Prior to re-platforming, Roussis said that resource exhaustion could be a “bi-weekly occurrence”. 

“Imagine it’s 3am on a Tuesday morning. Your phone starts vibrating, you reach it for it, a critical [data] pipeline has failed,” he said.

“When you finished work yesterday everything was fine, your pipelines were running, the platform was perfect. 

“After 20 minutes of searching you finally locate the problem: a user kicked off a query at 10pm and it was just poorly written, it’s used up all your resources and nothing’s run since then.

“That was a reality for me when I started at Alinta.”

Roussis said that he could previously observe a query as it ran. “I couldn’t see it after the fact. I couldn’t see the damage it had done.”

“Now I can see exactly how long that query takes, I can see the cost and I can also understand the query plan,” he said.

“Databricks is also great with that too because it tries to optimise the queries for you. It does what it can, but sometimes people just write bad queries. 

“So with that, we can analyse the queries that are being executed and then we can break them down and help the users improve what they’re doing. We can enable our business to do better.”

Case-in-point: Roussis said that a calculator used for electricity “pricing variation events” now required “less than 15 minutes” runtime, compared to over an hour previously.

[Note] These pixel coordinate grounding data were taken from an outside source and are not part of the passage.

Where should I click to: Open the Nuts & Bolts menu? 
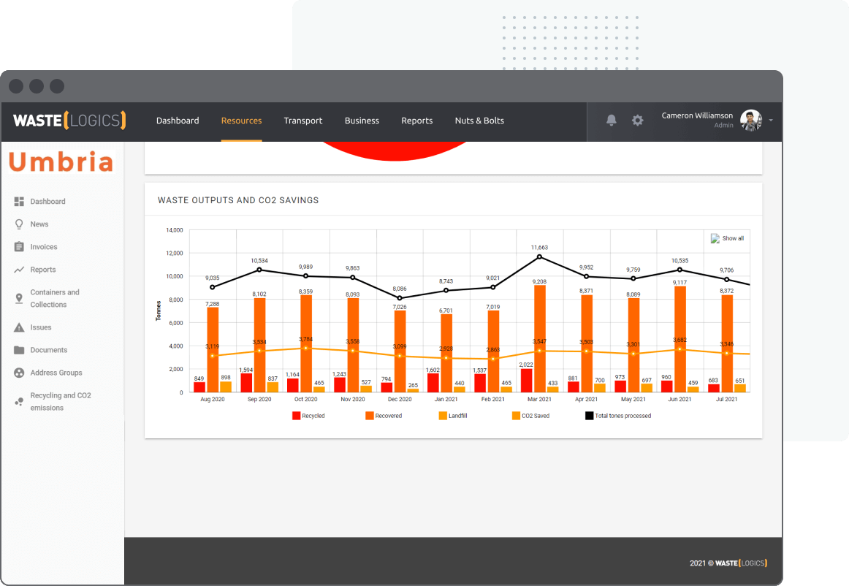[479, 121]
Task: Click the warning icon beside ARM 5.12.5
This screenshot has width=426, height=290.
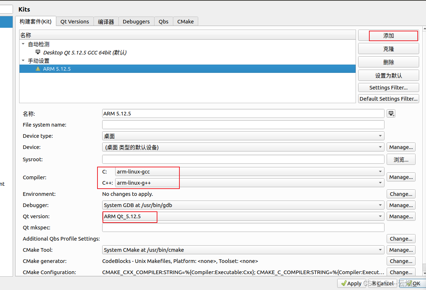Action: pyautogui.click(x=38, y=69)
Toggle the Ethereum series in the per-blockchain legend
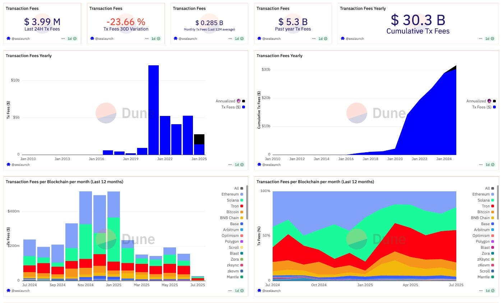 pyautogui.click(x=230, y=194)
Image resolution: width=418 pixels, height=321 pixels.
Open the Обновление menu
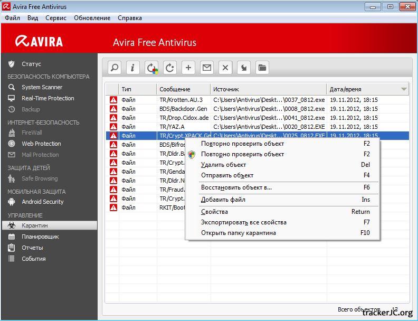point(92,18)
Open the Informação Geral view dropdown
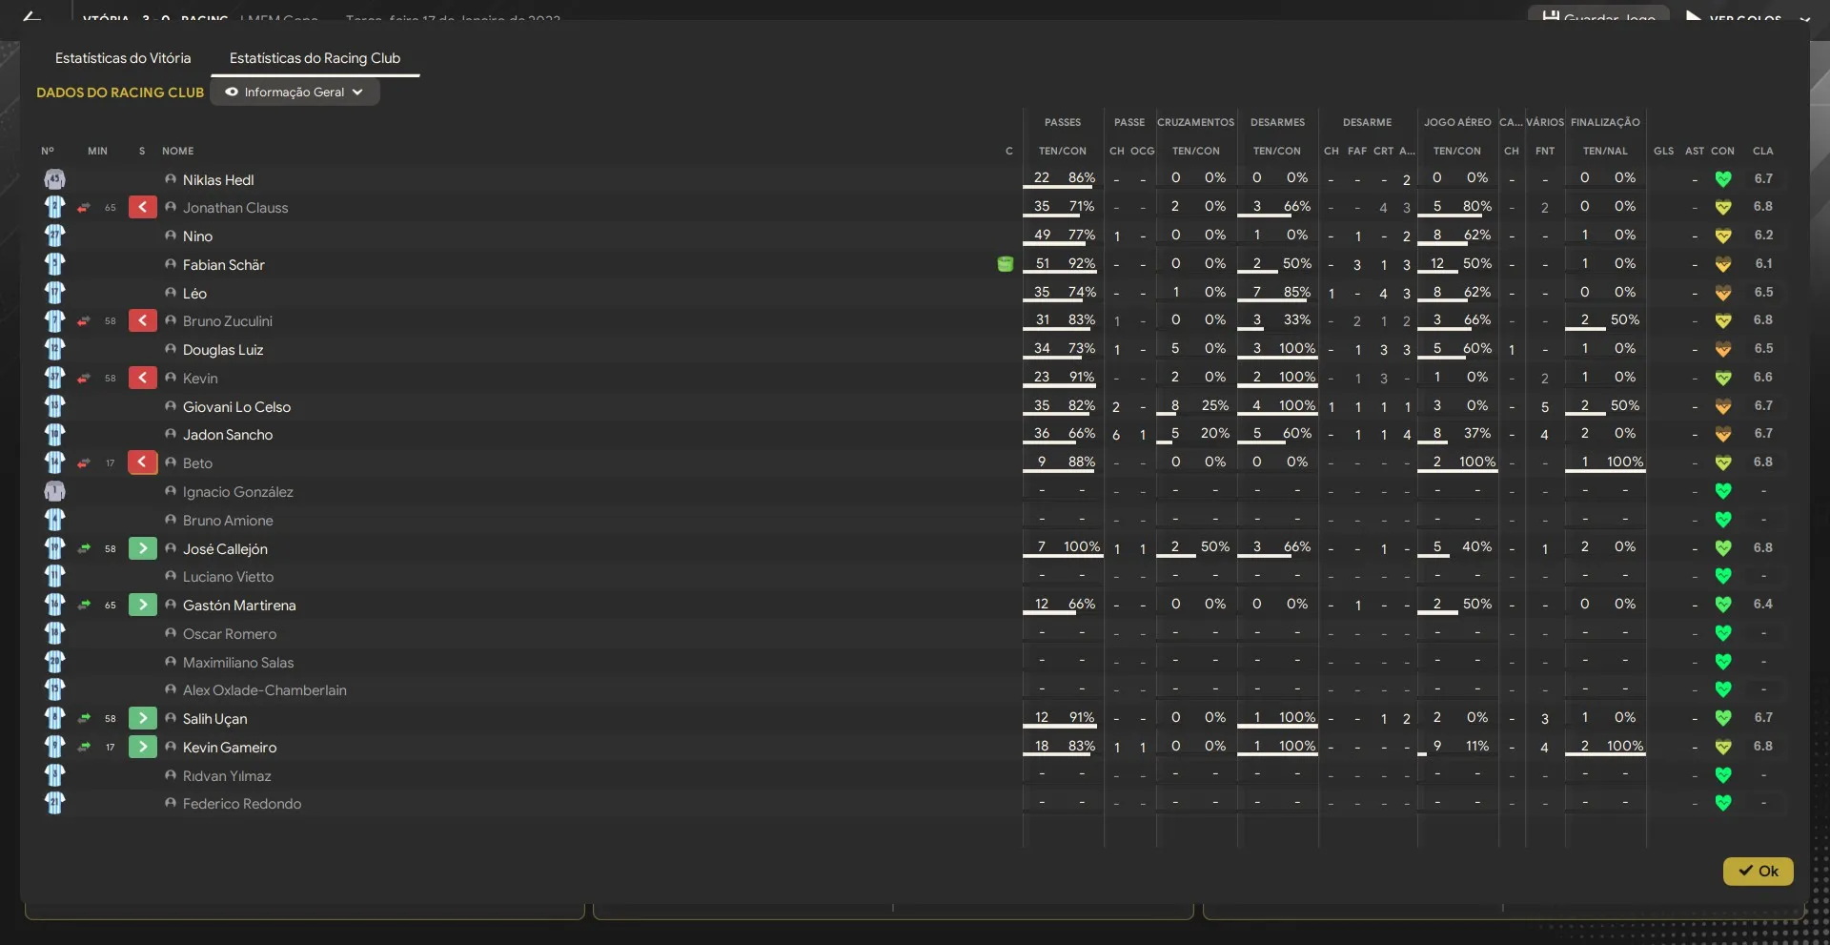This screenshot has width=1830, height=945. click(x=295, y=92)
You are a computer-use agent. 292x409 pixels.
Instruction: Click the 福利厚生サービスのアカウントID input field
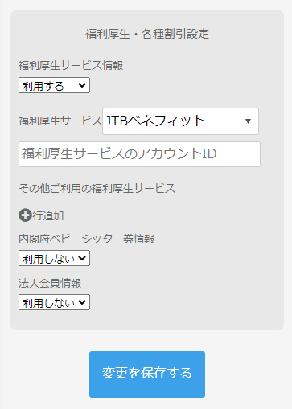click(139, 154)
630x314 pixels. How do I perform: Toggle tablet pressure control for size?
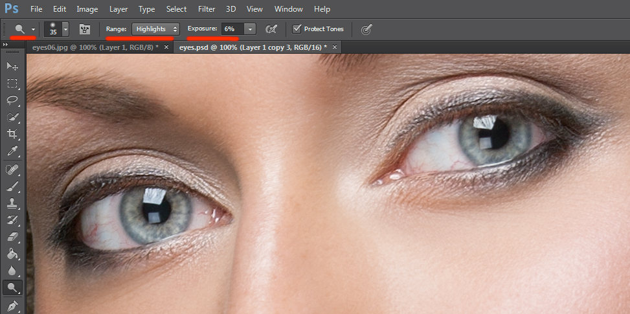(x=366, y=29)
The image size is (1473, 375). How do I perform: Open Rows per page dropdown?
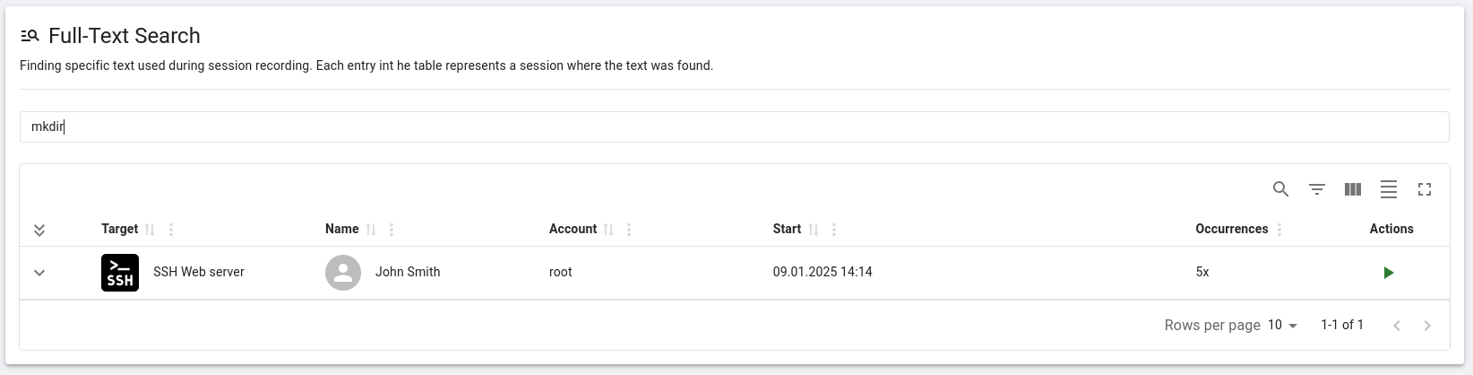coord(1282,326)
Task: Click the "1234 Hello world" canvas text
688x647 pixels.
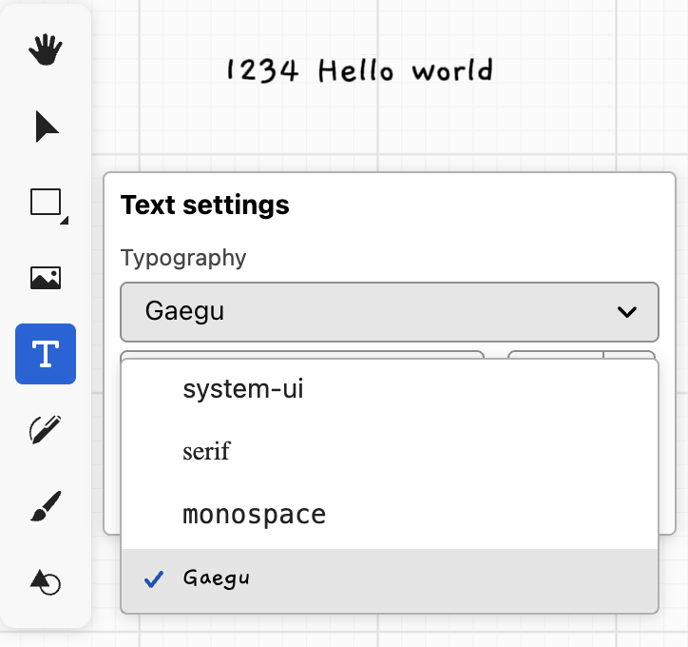Action: (x=359, y=70)
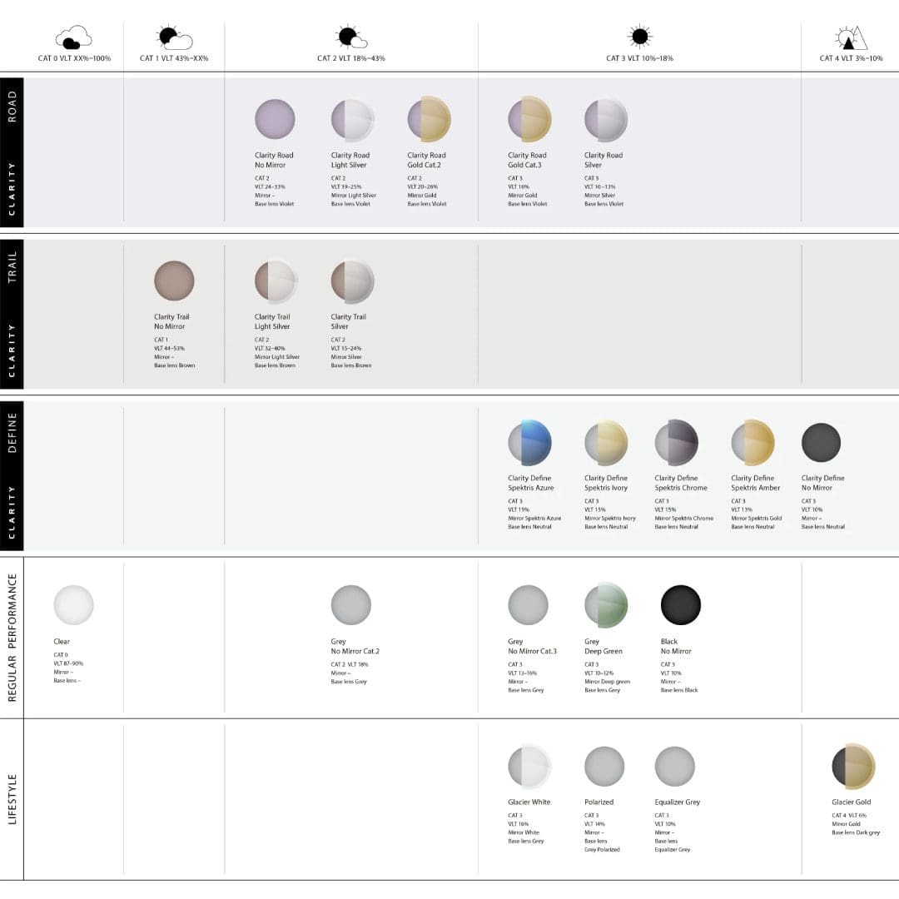Pick the Clarity Define Spektris Azure blue lens
Image resolution: width=899 pixels, height=899 pixels.
click(x=529, y=443)
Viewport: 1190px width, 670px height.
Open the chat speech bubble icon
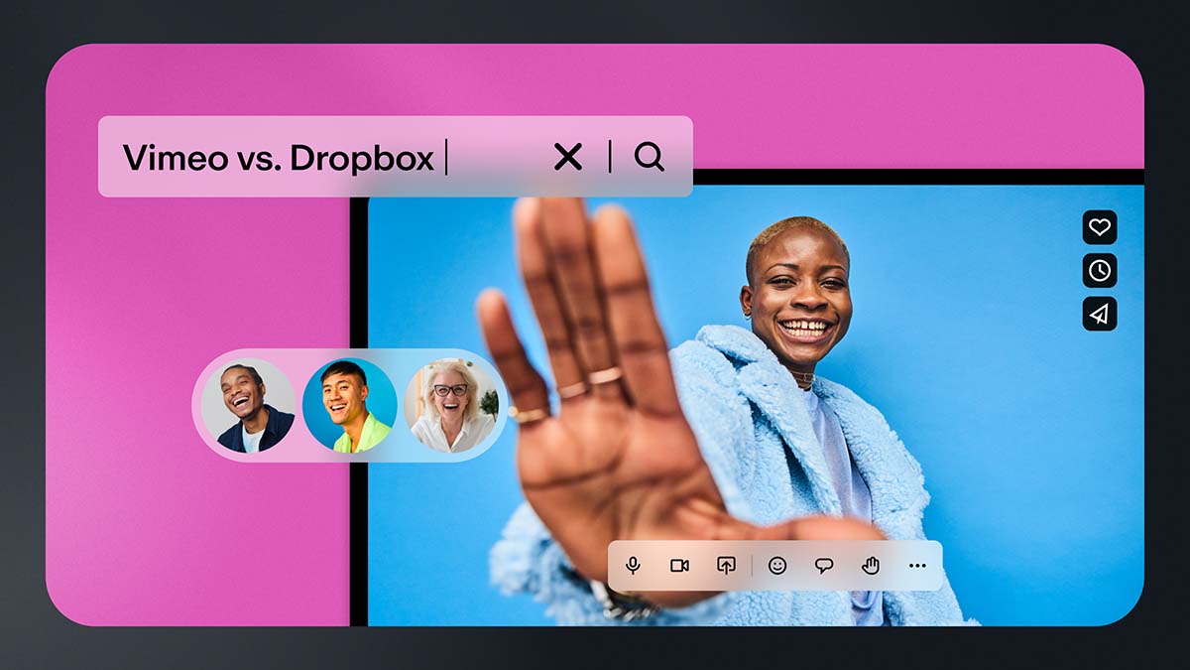click(824, 566)
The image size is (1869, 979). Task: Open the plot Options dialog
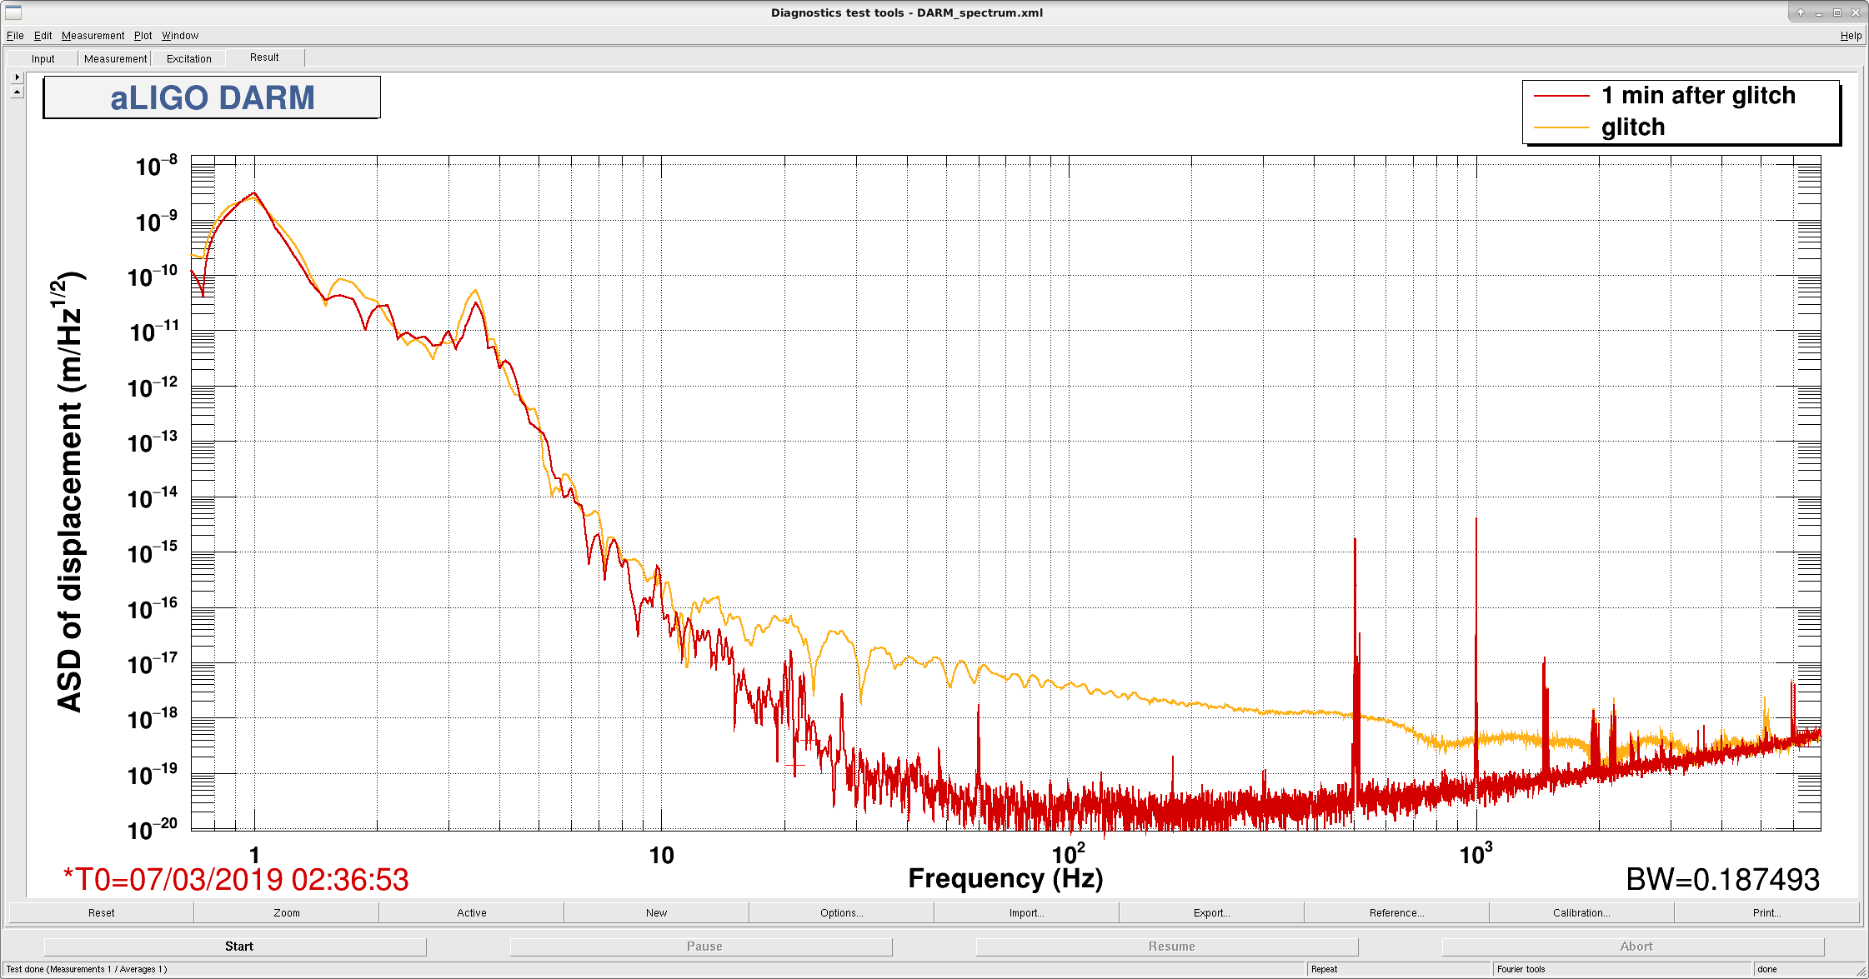click(x=841, y=912)
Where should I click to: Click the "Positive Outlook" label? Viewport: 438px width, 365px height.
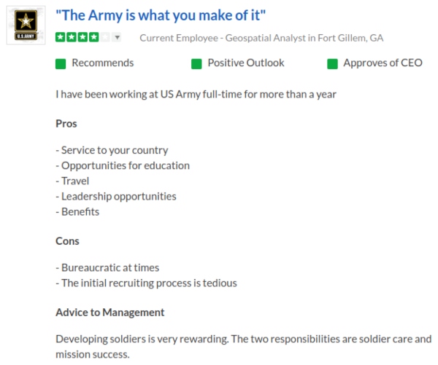[246, 63]
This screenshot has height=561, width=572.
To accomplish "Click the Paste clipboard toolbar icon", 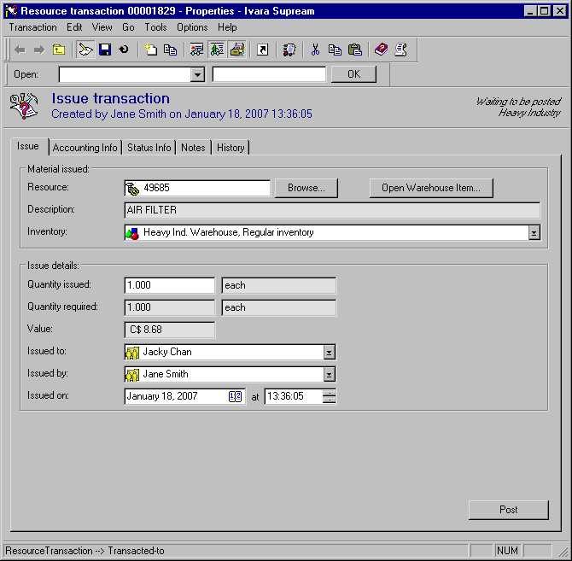I will click(354, 50).
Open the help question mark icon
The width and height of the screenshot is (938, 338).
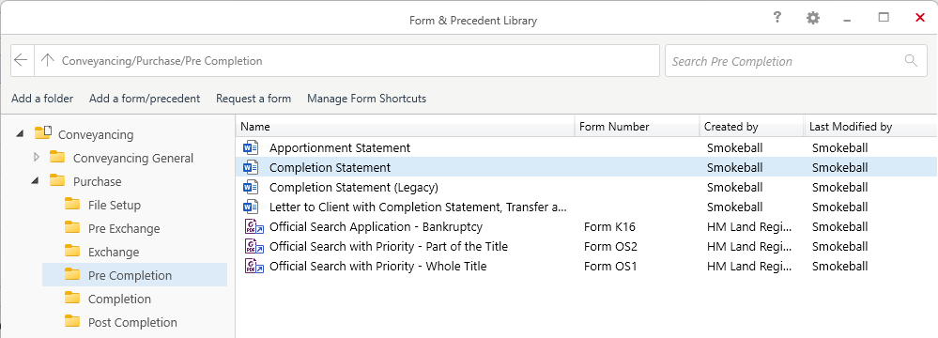pyautogui.click(x=777, y=17)
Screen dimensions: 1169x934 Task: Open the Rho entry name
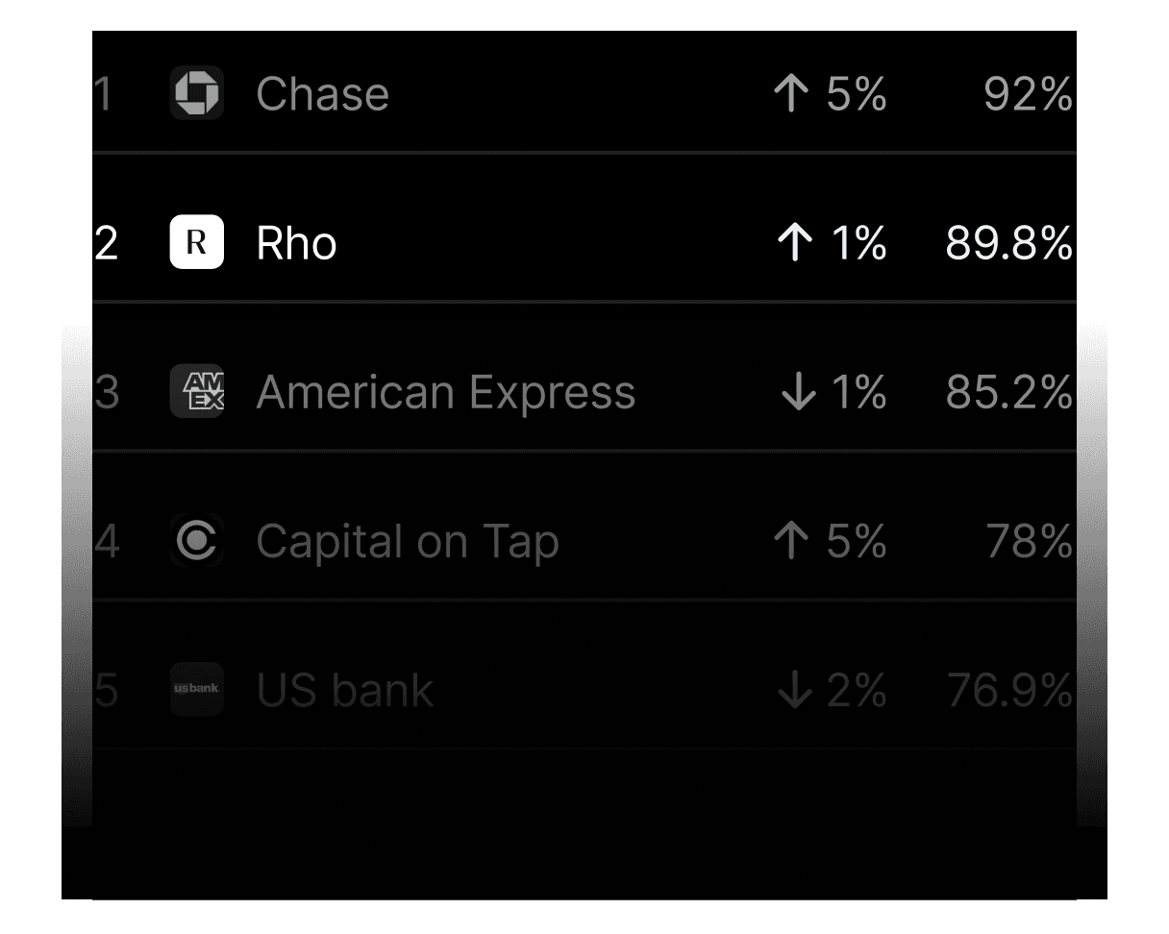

“All we did was take it from being some poorly written Python code and make it purely Databricks SQL with dbt,” he said. Data build tool or dbt is used to prepare raw data for analysis.

Natural language querying

Alinta Energy has also kicked off its first use case for AI/BI Genie, Databricks’ generative AI feature intended to enable business teams to interact with data using natural language.

“We did everything we could to get on top of that and understand it as quickly as possible – to understand its limitations and where it can excel,” Roussis said.

“In late 2024, we were able to put together a proof-of-concept that was presented to the Alinta Board that was able to present information about retail customers, with the idea being that the call centre agents can use it.

“Should someone ring up, [the call centre agent] can ask a question to the AI about you [to understand] what you might be calling about.

“That was a really good learning experience for us. From that, we are now at a stage where we are trying to put in processes so that we can make repeatable AI, so we can develop new AI and continue to put more models into production. 

“But we need to make sure that we have the appropriate guardrails in place. We need to make sure that things work exactly as we expect them to because we don’t want any AI to be giving the wrong information to people.”